◆ EXERCISE INPUTS:

::::::::

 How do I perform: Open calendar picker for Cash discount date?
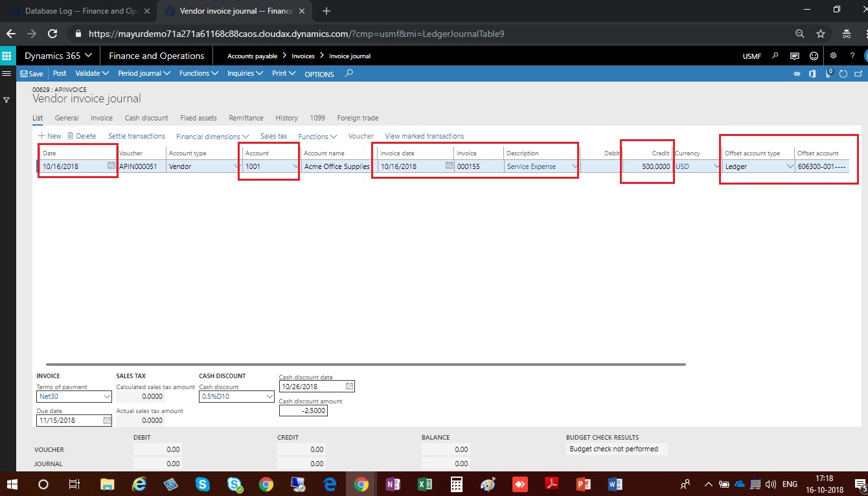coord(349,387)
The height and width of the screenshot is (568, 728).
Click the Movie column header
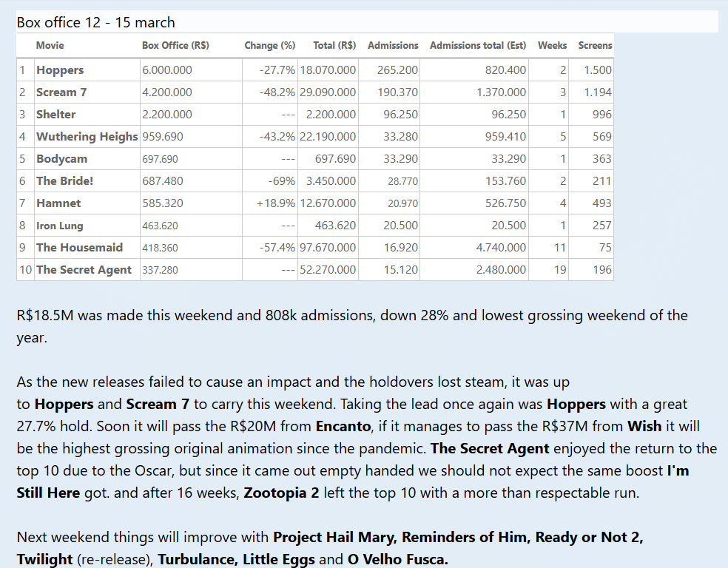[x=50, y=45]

::::::::

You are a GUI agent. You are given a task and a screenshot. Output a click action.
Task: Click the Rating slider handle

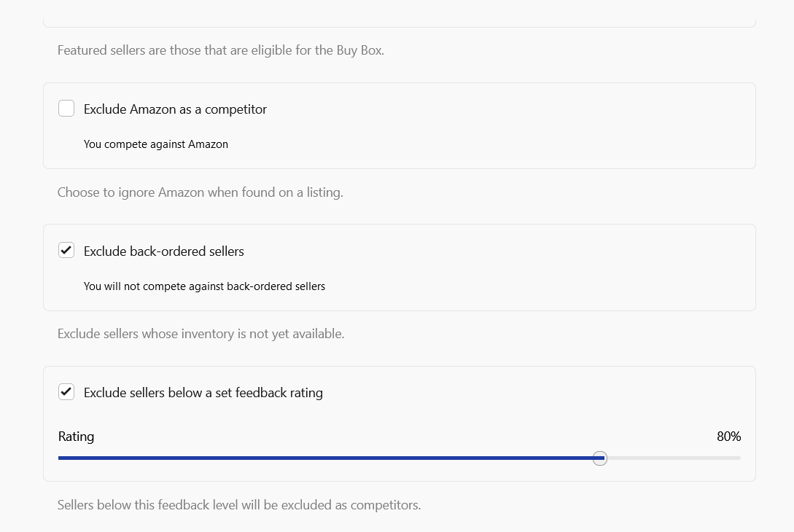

::::::::

◆ YOUR TASK: For each line in the entries that holds "screenshot", return that line.

◆ EXERCISE ANSWER:
The height and width of the screenshot is (568, 728).
You are a GUI agent. You are given a task and a screenshot. Output a click action.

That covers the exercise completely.